Die Sozialisten Bebel und Liebknecht büßten ihre Opposition jejen den „Französischen Krieg“ und ihre Solidarität mit de Pariser Kommune übrijens ab 1872 mit zwee Jahre Festungshaft. Aba der lassallsche ADAV und die SDAP überwanden ihre Jejensätze, und 1875 jelang die Vereinijung in Gotha zur Sozialistischen Arbeiterpartei Deutschlands (SAP). Und kaum war der „Deutsch-Französische-Kriej“ vorbei, jing der Kanzler an den nächsten großen Kriej! Den, jejen de Arbeetervereinigungen im eijenen Land! Der allerdings ooch sein letzter wer’n sollte. Mit Unterstützung der Konservativen und Nationalliberalen im Reichstag und der Zustimmung der Bundesrates sowie der Unterschrift von de Kaiserfamilie, erhielt das „Sozialistengesetz“ am 22. Oktober 1878 Rechtskraft. Das Gesetz verbot sozialistische und sozialdemokratische Organisationen und deren Aktivitäten im Deutschen Reich. Aba de Verfoljung der Arbeetervertreter weckte die Solidarität großer Teile der Arbeiterschaft und führte seit 1881 zunehmend zu Wahlerfolgen für die formell als Einzelpersonen auftretenden Kandidaten der SAPD. (1881 nur 311.961 Stimmen, 1884 bereits 549.990 und 1887.763.128 Stimmen) Und sozusajen als „Tarnorganisationen“ entstanden regional verschiedene Arbeitersportvereine oder Naturfreundegruppen an Stelle der verbotenen Partei- oder Gewerkschaftsjruppen, in denen die politische Arbeit unter hohem Risiko fortjesetzt wurde. Neben de „Peitsche“ des Sozialistengesetzes ließ der Reichskanzler 1883 ooch det „Zuckerbrot“ der „Sozialversicherung“ servieren: „Mein Gedanke war, die arbeitenden Klassen zu gewinnen, oder soll ich sagen zu bestechen, den Staat als soziale Einrichtung anzusehen, die ihretwegen besteht und für ihr Wohl sorgen möchte.“ Ein wesentliches Ziel des Sozialistengesetzes, det de Sozialdemokraten bei den
Reichstagswahlen wenjer Stimmen erhielten, wurde nich erreicht – im Gegenteil: 1890 kamen de Sozialisten sogar off 1.427.000 Stimmen. Mit letzterem Ergebnis wurde die SAP, noch vor
ihrer Umbenennung 1890 in SPD, zum ersten Mal die wählerstärkste Partei des Reiches. Am 30. September 1890 wurde det „Sozialistenjesetz“ nich mehr verlängert. Der Kaiser musste Bismarck entlassen, und die deutsche Sozialdemokratie war trotz der Unterdrückung im eijenen Land zur weltweit einflussreichsten sozialistischen Partei ihrer Zeit jeworden.

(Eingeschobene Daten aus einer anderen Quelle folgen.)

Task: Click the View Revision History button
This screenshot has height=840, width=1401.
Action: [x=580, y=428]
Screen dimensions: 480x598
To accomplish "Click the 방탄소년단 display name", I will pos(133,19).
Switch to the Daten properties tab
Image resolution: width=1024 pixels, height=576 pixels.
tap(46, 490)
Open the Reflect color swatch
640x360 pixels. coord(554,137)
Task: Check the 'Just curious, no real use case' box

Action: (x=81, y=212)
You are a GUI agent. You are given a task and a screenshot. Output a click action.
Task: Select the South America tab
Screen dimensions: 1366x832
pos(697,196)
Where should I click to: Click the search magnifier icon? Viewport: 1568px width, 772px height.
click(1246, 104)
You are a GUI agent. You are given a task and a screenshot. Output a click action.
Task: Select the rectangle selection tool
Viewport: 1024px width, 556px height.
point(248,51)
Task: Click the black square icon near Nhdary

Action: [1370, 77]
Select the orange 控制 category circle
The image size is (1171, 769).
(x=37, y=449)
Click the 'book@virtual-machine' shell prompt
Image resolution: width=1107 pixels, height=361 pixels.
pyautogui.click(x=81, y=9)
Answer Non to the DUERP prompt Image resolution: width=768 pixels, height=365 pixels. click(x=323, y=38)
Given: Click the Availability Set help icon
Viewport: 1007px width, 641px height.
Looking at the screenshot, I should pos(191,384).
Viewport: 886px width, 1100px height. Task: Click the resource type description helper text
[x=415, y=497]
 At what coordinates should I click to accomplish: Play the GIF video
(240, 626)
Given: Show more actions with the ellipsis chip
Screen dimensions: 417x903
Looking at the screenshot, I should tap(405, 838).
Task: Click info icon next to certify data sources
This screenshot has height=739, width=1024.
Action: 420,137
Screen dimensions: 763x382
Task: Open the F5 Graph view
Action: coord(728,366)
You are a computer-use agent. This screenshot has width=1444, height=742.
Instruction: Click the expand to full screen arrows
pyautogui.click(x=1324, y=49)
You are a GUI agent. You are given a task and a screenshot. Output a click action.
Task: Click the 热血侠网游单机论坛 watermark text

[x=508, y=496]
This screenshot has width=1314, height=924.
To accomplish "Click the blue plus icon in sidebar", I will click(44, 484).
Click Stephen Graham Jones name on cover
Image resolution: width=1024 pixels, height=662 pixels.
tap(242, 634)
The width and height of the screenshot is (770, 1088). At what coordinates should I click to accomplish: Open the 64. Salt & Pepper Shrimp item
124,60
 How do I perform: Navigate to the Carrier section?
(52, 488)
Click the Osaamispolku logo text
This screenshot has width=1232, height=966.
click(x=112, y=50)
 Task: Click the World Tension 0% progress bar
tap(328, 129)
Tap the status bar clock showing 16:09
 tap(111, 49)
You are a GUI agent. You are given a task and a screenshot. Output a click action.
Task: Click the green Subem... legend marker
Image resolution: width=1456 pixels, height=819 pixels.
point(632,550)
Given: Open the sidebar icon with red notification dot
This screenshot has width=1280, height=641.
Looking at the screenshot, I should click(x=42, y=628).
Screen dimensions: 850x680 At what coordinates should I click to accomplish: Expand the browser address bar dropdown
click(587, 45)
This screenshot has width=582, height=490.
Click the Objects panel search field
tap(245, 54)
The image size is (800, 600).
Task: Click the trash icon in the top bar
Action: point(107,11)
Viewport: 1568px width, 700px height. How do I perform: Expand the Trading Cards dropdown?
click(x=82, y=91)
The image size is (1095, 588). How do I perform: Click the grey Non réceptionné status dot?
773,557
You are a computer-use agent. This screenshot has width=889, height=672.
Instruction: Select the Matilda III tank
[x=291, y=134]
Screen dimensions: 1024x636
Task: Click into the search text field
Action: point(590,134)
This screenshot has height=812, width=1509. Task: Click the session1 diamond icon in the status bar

Und in Deutschland jibt et Arbeetersportvereine! Und weil ihnen de Deutsche Turnerschaft zu nationalistisch war, schlossen se sich am 2. Mai 1893 in Gera zum Arbeiter-Turner-Bund
(ATB) zusammen. In de erste Arbeiter-Turner-Zeitung hieß es über seine Ziele: ,,Die freiheitlich gesinnten Turner werden eifrig mitarbeiten, ein altes verfaultes System mit Stumpf
und Stiel auszurotten, alte Ruinen niederzureißen, damit neues Leben aus ihnen erblühe. Unter diesen neuerrichteten Gebäuden erst werden wir ausrufen können: Wir haben Friede,
Freiheit, Recht. Keiner ist des andern Knecht.“
Und det kann ick ja nua untaschreiben!